WHAT TO PRODUCE:
Please return only the lines from the one with "The width and" through the final line of the data, unchanged, with pictures omitted.

INPUT MATERIAL:
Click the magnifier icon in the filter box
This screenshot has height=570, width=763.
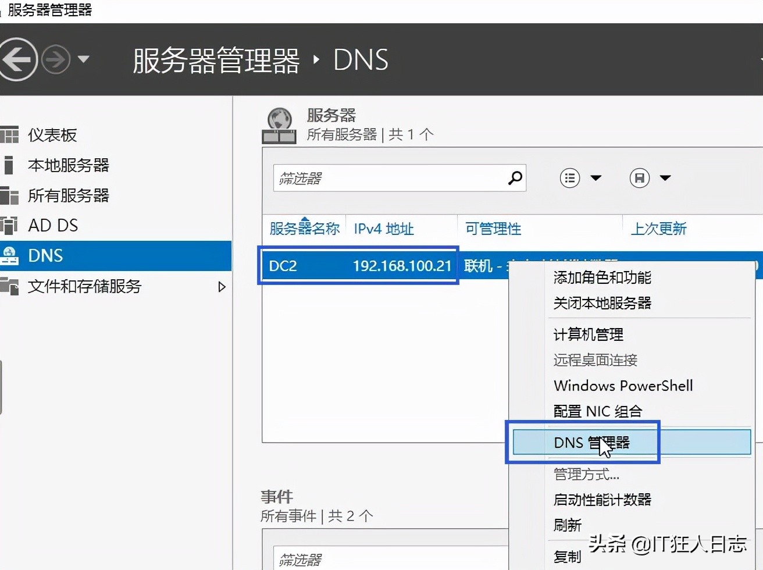click(x=515, y=178)
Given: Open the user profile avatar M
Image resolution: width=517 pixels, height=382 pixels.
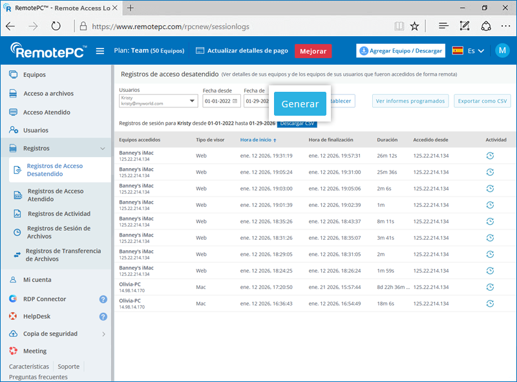Looking at the screenshot, I should point(502,51).
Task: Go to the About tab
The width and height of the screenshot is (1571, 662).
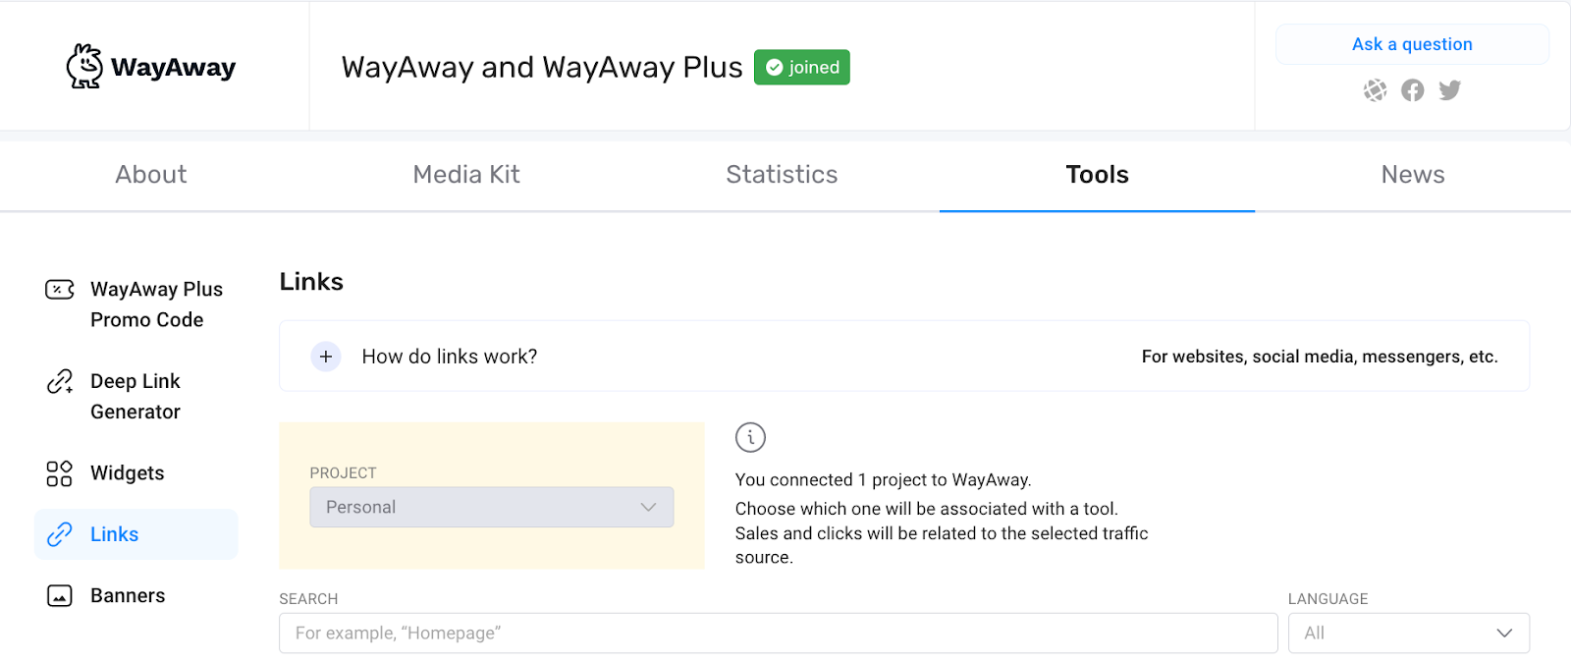Action: click(151, 175)
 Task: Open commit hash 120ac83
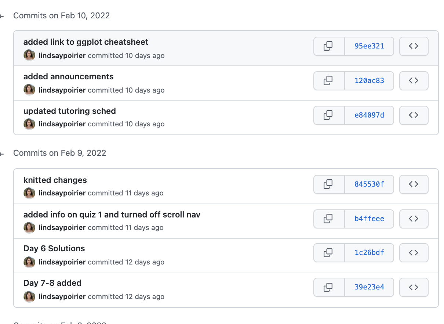[x=369, y=81]
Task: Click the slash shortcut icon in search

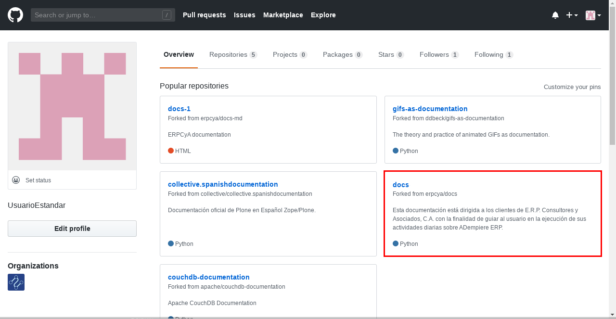Action: 167,15
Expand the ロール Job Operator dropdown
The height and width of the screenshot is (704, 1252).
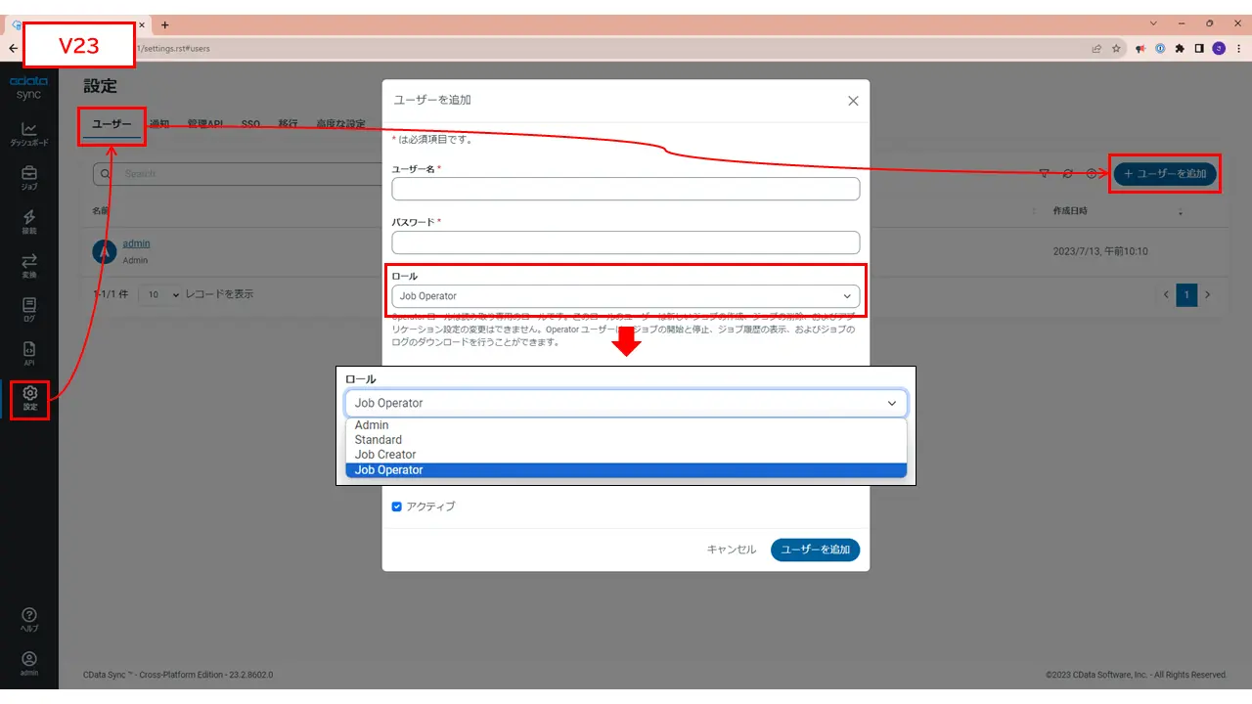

YOUR SOLUTION:
The width and height of the screenshot is (1571, 662).
Action: click(151, 175)
 Task: Open commit hash 120ac83
[x=369, y=81]
Task: Click the slash shortcut icon in search

Action: 167,15
Expand the ロール Job Operator dropdown
The height and width of the screenshot is (704, 1252).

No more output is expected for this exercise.